▶ **Task**
In the entries that follow, the first line to write out is the one containing "Image resolution: width=327, height=2576.", and the last is the one containing "Kendrick Lamar (224, 362)". Reproduce that stretch exactly, with nothing before or after it.

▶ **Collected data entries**
··········
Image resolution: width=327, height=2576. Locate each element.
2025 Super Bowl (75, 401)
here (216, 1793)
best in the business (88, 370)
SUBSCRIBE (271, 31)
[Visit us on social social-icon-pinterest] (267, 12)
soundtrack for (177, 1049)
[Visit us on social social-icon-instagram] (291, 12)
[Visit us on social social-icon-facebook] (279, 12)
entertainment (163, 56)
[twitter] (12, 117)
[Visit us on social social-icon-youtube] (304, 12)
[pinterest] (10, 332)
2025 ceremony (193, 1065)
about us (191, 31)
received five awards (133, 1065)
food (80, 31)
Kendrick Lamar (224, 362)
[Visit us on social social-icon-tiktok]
··········
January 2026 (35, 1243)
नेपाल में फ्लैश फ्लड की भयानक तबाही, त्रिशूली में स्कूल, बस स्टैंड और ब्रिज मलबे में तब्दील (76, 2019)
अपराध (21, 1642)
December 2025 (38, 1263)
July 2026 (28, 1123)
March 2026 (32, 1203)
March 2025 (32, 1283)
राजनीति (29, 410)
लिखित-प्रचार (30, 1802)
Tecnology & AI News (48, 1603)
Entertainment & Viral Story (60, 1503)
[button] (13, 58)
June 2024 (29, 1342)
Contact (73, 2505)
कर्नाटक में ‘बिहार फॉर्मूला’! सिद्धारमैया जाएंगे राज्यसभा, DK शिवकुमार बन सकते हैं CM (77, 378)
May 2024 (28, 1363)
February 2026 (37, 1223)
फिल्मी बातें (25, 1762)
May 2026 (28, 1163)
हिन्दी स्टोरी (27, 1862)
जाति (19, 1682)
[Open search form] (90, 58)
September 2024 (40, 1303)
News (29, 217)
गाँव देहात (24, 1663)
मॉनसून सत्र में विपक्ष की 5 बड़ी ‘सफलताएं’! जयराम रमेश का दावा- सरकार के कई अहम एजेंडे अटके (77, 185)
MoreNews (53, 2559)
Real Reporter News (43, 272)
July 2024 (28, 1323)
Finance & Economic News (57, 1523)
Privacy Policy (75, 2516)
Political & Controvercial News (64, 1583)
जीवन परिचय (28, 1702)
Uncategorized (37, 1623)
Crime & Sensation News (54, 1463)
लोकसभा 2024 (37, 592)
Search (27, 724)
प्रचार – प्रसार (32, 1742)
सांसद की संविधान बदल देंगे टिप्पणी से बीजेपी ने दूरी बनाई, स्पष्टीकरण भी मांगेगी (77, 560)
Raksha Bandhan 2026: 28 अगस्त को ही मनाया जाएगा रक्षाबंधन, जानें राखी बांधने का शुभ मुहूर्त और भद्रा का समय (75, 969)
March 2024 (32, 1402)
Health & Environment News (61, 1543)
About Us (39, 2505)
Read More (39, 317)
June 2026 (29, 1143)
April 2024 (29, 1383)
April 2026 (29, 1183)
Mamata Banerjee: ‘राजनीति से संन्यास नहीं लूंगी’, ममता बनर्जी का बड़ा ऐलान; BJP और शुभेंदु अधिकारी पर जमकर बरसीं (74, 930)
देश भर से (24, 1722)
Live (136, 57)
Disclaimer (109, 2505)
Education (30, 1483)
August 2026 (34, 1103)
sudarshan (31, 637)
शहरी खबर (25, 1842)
··········
▶ **Written answer**
Image resolution: width=327, height=2576. Locate each element.
2025 Super Bowl (75, 401)
here (216, 1793)
best in the business (88, 370)
SUBSCRIBE (271, 31)
[Visit us on social social-icon-pinterest] (267, 12)
soundtrack for (177, 1049)
[Visit us on social social-icon-instagram] (291, 12)
[Visit us on social social-icon-facebook] (279, 12)
entertainment (163, 56)
[twitter] (12, 117)
[Visit us on social social-icon-youtube] (304, 12)
[pinterest] (10, 332)
2025 ceremony (193, 1065)
about us (191, 31)
received five awards (133, 1065)
food (80, 31)
Kendrick Lamar (224, 362)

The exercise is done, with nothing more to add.